Reputation: 14628
I have a map of about tens of millions of dots stand for people's location, now given a dot, how to find the dots(stand for people's location) at a distance in 1 kilo meters from the given dot quickly? What is the best algorithm?
Upvotes: 0
Views: 94
Reputation: 15017
I think the fastest a fast way is to use a grid to filter all dots that are definitly too far away. to the other dots you can compute the distance exact.
Im not sure how your dots look like. But let a dot be a pair of coordinates (x,y)
.
You can save them sorted (in a database), so it is easy to find all dots (a,b)

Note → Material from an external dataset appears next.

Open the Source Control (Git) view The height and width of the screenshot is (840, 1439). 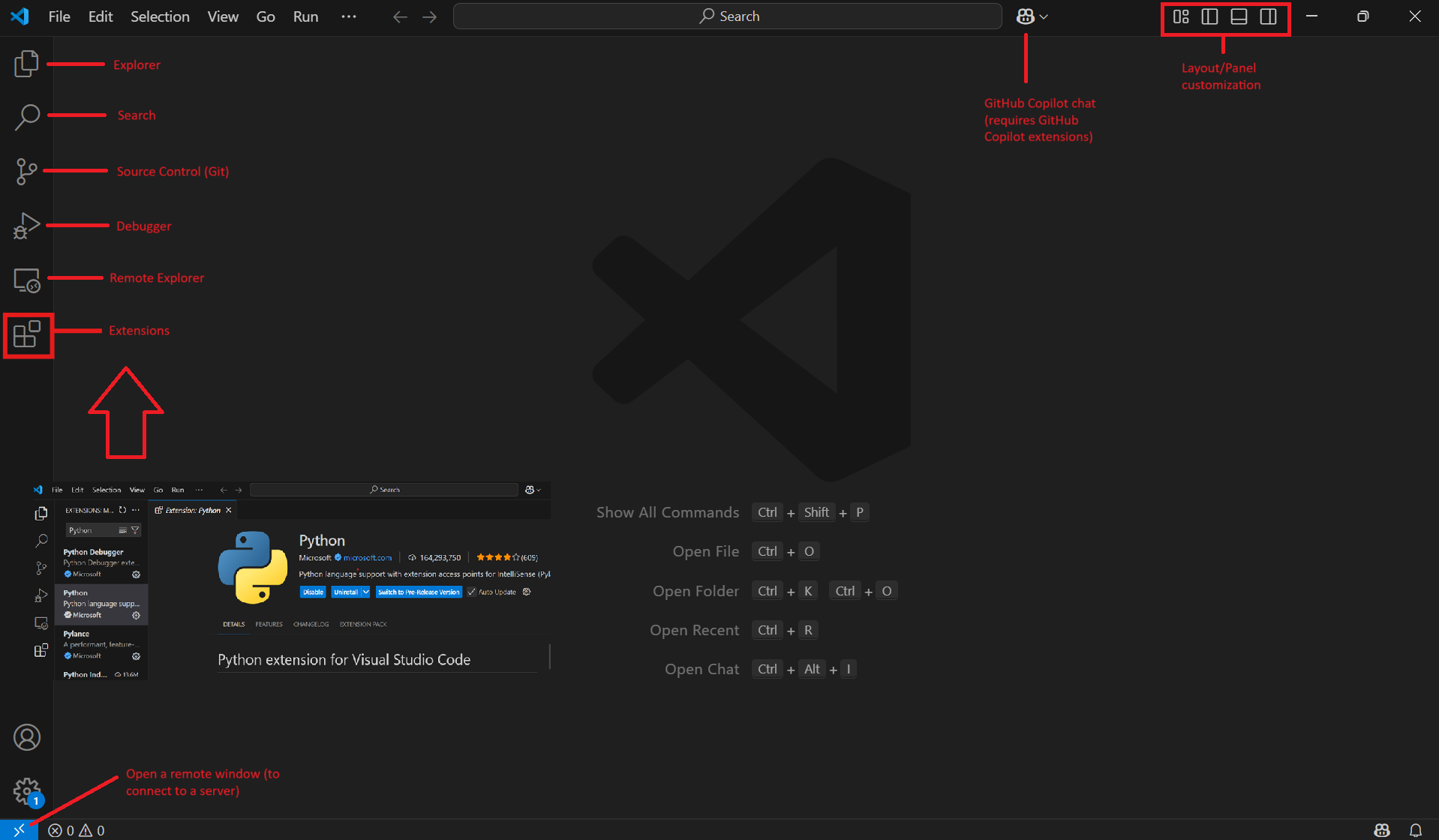27,171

with x - max_dist < a < x + max_dist
and y - max_dist < b < y + max_dist
. so you get a little square with only some dots. Now you can compute the exact distance between (x,y)
and the dots (a,b)
in the square.
This should also work with gps-coordinats. sure, coordinates on a sphere do not form a square, but if the sphere is much larger than the maximum distance it do not matter.
Upvotes: 1
Reputation: 6246
You can use kd tree to get all dots within a particular distance from given point. In dense graph such as yours the problem can be solved in O(logn + k) where k are total points that can be found in the region and n is total points .
Upvotes: 2
Reputation: 19621
Grids sound like a very practical solution, but there are a number of tree-based data structures for this problem as well. The basic idea is that you arrange your data in a tree and add annotations to the tree such as a bounding box at each node which holds all the points held below that node. Then when you search the tree you can work out that you don't need to look in the descendants of most nodes.